Based on the Toeplitz matrix, the training algorithm of the 1D metasystem requires less memory and time during the training process (Supplementary Note 2). The time and computational cost-efficient design algorithm facilities systematic design studies of the MNIST classifiers (Supplementary Note 4). Given sufficient weight matrix size, a one-layer metasystem can only achieve 88% accuracy. 5–10% accuracy boost is observed with increased layer number (Supplementary Fig. S7a). The diffraction distance is proportional to inter-layer distance, which results higher classification accuracy and insertion loss (Supplementary Fig. S7b).

The reconfigurability and nonlinear activation functions can be introduced into the metasystem platform via hybrid integration of active materials. For example, phase change materials with high refractive index contrast can fill those slots and provide sufficient phase tunability52 for a fully reprogrammable metasystem. Certain active materials exhibit exceptionally high nonlinear responses (such as two-photon absorption-related free carrier absorption or absorption saturation) and are transparent at telecommunication wavelength ranges, which can be integrated into the diffractive networks as nano-scale activation functions with solution processing53,54.
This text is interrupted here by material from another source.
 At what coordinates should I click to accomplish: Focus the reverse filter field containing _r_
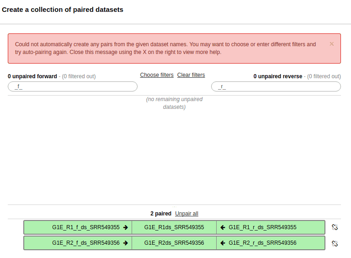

Designed by diffractive optical networks, we experimentally demonstrate cascaded metasurface systems for wavelength-selective pattern classifications in telecommunication wavelength. The miniaturized metasystem is fabricated on SOI substrate with one-step lithography and etching. Compared to conventional integrated photonic circuits, the manifested throughput and computing capability in the metasystem is attributed to dense phase shifters and efficient diffractions. With proper training, the integrated metasystem can be robust against input noise and random nanofabrication offsets. As a spatial pattern classifier, 92% and 89% accuracy are achieved in a two-layer metasystem, under narrow-band CW excitation and broadband femtosecond pulse excitation, respectively. The broadband operation of the pattern classifier allows single-shot image classification with boosted parallelism for optical signal processing. The wavelength selectivity of such a metasystem can be co-designed with the pattern classification function for hyperspectral imaging, machine vision, and hardware accelerators.

Methods

Device fabrication

The integrated metasystem is fabricated on an SOI substrate from Soitec, with a 250 nm silicon layer and a 3μm thermal dioxide layer. The designed patterns of the metasurface, waveguides, and grating couplers are firstly defined in CSAR 6200.09 positive resist layer by using a Vistec EBPG5200 electron beam lithography system with 100 kV acceleration voltage, followed by optimized resist development and single-step dry etch procedures. A 300-nm thick silicon dioxide protection layer is finally deposited on the sample by plasma-enhanced chemical vapor deposition (PECVD). The loss of grating couplers and channel waveguides used in the devices are less than 6 dB and 1 dB respectively.

Optical measurements

Tunable lasers (ANDO AQ4321A and AQ4321D) generate coherent and linearly polarized light with 1 pm spectral resolution. For the pulsed signal measurement, a femtosecond laser centered at 1551.6 nm with a duration less than 90 fs and spectral bandwidth around 30 nm (Calmar laser CFL-10CFF) is used to replace the continuous wave light source. The infrared light travels through a polarization controller, a beam expander, DMD (Texas Instruments DLP650LNIR), a lens, a long working distance objective (a Mitutoyo Plan Apo 20× infinity-corrected objective), and incident onto the input grating couplers. A single-mode fiber probe collects optical outputs and sends them to an InGaAs photodiode and optical power meter (Newport 818-IG-L-FC/DB and 1830-R-GPIB). A 640 × 512-pixel format and 25 µm pitch size digital IR camera (Goodrich SU640KTSX) monitors the input pattern alignment with the substrate.

Numerical simulations

The integrated optical diffractive network is constructed in the PyTorch framework (Supplementary Note 2)55 and verified by the 2D FDTD method.